Applications for organizations open on January 19th and it is a great 
way of introducing new people to the SystemML development and get more 
To apply, we need to propose projects for a 4-month period in which a 
student works on them full time (May - August). Each proposed project 
needs one community member to mentor it - in the end Google decides how 
many students each project gets, depending of the quality of the 
proposed ideas.
To successfully apply we need (1) good ideas for projects and (2) people 
willing to mentor those ideas.
For an initial brainstorming I suggest that we first figure out if we 
want to participate (which mainly means we need to find people willing 
to mentor projects) and then start collecting ideas. Ideas can be 
anything from infrastructure, to core development or implementation of 
new algorithms.

Here is a quick example of how a project proposal could look like:

Title: Performance Benchmarks and Experiments

Description: To make decisions about new features and the evaluation of 
old assumptions we need up-to-date performance statistics on multiple 
levels of the systems and on different architectures (local, 
distributed, GPU). The systematic evaluation of performance can be 
measured with performance tests and micro-benchmarks.

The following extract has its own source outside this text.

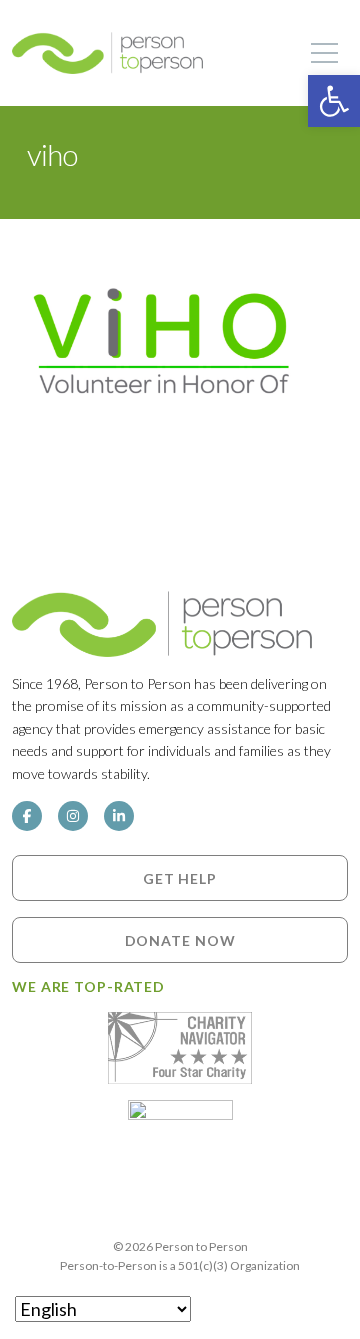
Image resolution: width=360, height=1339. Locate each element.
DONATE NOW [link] (180, 940)
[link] (334, 101)
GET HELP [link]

In this way, 
changes to the project or alternative implementations (i.g. for 
low-level linear algebra backends) can be systematically evaluated and 
compared. (Semi-) Automated benchmarks can help make these decisions and 
challenge assumptions that were made during earlier development. In the 
course of this project, the student should build a benchmark 
infrastructure and conduct experiments, that compare different choices 
in critical parts (sparsity thresholds, BLAS backends, optimization 
decisions, etc.).

Expected Outcome: A benchmark suite than can be used to detect 
regressions or improvements in critical components of the system.

Skills required: Java/Scala, some knowledge of benchmarking; preferred: 
knowledge about high-performance-computing and/or distributed systems.

Possible Mentors: Matthias, Niketan, Nakul, Felix

Let's decide on if we want to apply as an organization!